Latin America expects stable to higher polyethylene pricing compared to last week amid continued China-US tensions, sources said. Earlier, traders had informed of upcoming price increases; however, buyers are taking a wait-and-watch approach, given the volatility stemming from the tariff imposed by the two biggest economies, sources said. Also, Latin America expects stable to higher offers of polypropylene pricing after regional producers increased pricing despite waning demand, sources said. A series of turnarounds in different geographies might keep pricing up for both feedstock and derivative product, sources said.
US export polyvinyl chloride prices were expected to hover in the range of $735-$745/mt FAS Houston this week as market participants await fresh June offers in Asia, which are seen as a bellwether for direction of US pricing. Some small 100-200 mt volumes have been fixed at $750-$760/mt, but were not seen as representative of the market as a whole. However, buyers have sought more incremental volumes since May pricing negotiations settled, often seen as an indication of expectations of higher prices on the horizon. Domestic PVC demand was also seen increasing after being stagnant in March and April, months when demand typically rises ahead of the peak summer construction season. At the same time, the domestic market was mulling a 2-cent/lb price decrease, which would erase the 2-cent/lb price increase accepted in February, bringing prices back to April 2018 levels. Market sources said the small uptick in demand seen in late April could counteract that price decrease and possibly increase export pricing as well by limiting export volume availability.

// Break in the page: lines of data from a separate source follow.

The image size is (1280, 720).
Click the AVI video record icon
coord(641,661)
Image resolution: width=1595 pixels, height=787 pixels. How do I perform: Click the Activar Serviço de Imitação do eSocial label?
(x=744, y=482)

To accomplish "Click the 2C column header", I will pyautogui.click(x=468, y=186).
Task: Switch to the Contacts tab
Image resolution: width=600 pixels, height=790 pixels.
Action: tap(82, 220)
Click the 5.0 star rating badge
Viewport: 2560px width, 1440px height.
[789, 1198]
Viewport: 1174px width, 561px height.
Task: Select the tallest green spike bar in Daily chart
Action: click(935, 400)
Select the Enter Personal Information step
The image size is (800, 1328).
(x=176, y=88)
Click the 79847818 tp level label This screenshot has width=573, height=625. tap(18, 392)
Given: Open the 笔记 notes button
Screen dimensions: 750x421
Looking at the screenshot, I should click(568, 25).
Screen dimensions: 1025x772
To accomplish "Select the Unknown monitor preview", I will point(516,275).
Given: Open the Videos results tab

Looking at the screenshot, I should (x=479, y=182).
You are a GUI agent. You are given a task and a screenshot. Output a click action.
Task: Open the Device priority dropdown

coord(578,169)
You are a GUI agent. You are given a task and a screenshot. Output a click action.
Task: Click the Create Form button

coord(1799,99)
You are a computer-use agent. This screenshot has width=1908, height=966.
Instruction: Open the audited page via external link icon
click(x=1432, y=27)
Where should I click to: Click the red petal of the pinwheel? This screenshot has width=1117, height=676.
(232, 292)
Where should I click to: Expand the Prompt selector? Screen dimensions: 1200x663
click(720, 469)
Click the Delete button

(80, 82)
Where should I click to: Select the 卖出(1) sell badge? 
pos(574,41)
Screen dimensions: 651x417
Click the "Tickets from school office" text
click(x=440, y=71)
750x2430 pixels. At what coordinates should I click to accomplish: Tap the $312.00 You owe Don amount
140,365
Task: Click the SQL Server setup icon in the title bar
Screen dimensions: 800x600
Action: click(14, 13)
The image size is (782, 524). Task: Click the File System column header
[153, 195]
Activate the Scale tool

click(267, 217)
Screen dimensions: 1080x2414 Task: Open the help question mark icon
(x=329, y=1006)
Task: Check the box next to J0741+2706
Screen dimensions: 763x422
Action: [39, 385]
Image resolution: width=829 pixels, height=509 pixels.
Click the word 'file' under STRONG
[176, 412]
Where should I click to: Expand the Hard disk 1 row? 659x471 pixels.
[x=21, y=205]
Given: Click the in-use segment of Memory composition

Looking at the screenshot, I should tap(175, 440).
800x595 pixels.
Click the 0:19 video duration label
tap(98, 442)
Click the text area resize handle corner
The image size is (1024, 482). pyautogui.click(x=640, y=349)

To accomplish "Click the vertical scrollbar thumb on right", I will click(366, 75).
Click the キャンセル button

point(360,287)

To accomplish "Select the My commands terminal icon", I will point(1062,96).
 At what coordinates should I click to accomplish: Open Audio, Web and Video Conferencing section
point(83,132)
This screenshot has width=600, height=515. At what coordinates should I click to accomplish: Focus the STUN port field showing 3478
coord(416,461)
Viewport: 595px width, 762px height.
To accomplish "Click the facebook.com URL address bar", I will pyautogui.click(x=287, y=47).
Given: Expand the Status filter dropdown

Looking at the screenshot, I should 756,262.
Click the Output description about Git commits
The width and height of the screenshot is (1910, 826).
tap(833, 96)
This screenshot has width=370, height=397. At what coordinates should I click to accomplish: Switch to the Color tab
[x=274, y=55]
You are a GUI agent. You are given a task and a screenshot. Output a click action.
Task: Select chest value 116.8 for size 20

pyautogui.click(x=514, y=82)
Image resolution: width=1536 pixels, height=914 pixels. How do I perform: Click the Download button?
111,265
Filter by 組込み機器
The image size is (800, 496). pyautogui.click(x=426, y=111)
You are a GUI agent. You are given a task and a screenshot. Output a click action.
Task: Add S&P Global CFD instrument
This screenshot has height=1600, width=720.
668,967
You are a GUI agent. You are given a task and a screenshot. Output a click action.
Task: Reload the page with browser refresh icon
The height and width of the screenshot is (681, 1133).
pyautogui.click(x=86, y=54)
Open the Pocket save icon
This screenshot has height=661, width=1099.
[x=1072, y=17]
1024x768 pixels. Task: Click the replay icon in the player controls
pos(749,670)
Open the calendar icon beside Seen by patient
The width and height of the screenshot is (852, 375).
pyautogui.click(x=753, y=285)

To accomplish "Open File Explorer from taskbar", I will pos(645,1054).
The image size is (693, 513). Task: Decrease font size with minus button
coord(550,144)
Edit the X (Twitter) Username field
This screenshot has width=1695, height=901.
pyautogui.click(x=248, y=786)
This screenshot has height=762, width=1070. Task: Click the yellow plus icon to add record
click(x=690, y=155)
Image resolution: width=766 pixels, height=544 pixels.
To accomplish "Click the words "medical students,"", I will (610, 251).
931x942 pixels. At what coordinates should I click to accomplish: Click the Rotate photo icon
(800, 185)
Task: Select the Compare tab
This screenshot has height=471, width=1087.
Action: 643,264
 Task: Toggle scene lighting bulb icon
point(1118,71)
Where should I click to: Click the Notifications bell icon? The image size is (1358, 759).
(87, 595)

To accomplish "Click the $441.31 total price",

US benzene prices were expected flat to lower, with an uptick in imports expected in May and June. Some participants expected benzene loadings out of Asia alone to top 100,000 mt in May. This follows an increase in April where an estimated 115,000 mt of benzene landed on US shores. Sources said that demand was steady but that shifts in global styrene pricing could alter trade flows for exporters. After European styrene prices fell last week, Asia has become the highest priced region globally and, accordingly, inquiries were heard from traders looking to move styrene to the Far East. Styrene prices were expected to remain relatively soft. In toluene, prices were expected to continue tracking blend values as chemical demand remained weak. Sources said that STDP units were running at minimal rates as conversion margins were still in negative territory. Toluene's blend value was last estimated at 250 cents/gal. Xylenes were expected to remain relatively soft in the near term amid ongoing weak demand for paraxylene.
The US spot methanol market opened the week following news late Friday that all ITC docks "have been released for use." Logistics have been constrained for nearly two months following a fire at ITC's petrochemical tank farm at Deer Park, Texas. Front- and forward-month spot methanol was last assessed Friday at 97 and 96 cents/gal FOB USG.